日本大百科全書(ニッポニカ) 「知念積高」の意味・わかりやすい解説
知念積高
ちねんせっこう
(1761―1828)
沖縄三味線音楽の演奏家。首里桃原(とうばる)の生まれ。初め湛水(たんすい)流の奥平朝昌(ちょうしょう)に師事し、のち豊原朝典(とよはらちょうてん)の門下生となって屋嘉比朝寄(やかびちょうき)の「当流」を学んだ。尚温(しょうおん)王と尚灝(しょうこう)王の御冠船(おかんせん)踊の楽師を二度勤め、農民の出身ながら、絃歌(げんか)の功により士族に列せられ、歌氏という氏を受けた。また屋嘉比創案の楽譜「工六四(クルルンシー)」に改良を加えて『芭蕉紙(ばしょうし)工工四(クンクンシー)』を完成し、屋嘉比作曲の117曲に新たに46曲を追加した。
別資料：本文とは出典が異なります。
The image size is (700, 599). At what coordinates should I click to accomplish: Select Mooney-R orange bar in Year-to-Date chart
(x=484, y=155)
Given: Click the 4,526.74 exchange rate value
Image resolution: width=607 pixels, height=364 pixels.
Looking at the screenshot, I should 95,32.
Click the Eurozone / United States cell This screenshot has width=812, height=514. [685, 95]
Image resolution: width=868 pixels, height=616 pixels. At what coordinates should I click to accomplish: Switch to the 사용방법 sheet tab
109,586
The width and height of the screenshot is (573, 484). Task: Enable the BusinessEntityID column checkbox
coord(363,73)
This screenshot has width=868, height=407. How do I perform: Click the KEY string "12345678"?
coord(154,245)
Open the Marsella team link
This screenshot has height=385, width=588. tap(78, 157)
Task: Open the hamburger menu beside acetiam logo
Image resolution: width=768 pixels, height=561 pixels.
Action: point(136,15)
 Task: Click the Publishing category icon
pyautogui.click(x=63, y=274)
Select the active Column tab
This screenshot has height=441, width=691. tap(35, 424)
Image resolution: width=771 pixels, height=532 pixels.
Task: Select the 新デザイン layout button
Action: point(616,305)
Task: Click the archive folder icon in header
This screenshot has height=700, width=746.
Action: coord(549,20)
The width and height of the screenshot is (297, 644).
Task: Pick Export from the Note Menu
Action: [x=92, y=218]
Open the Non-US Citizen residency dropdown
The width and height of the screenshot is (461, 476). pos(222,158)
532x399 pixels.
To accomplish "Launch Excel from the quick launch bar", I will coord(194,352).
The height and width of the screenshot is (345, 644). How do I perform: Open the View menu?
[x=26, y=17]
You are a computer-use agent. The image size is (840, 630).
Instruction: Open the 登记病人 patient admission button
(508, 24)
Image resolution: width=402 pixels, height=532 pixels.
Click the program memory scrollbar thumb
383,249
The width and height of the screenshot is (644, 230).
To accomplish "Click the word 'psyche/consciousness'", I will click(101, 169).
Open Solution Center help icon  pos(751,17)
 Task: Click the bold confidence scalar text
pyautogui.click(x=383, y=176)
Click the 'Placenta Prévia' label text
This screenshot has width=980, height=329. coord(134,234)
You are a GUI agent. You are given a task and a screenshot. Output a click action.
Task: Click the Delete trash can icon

まれにみる声楽家・理論家でもあった積高は、琉球(りゅうきゅう)音楽の権化といわれ、彼によって「当流」は大きく変化し、繊細で技巧的なものになったといわれる。弟子に、安冨祖(あふそ)流の祖安冨祖正元(せいげん)、野村流の祖野村安趙(あんちょう)がいる。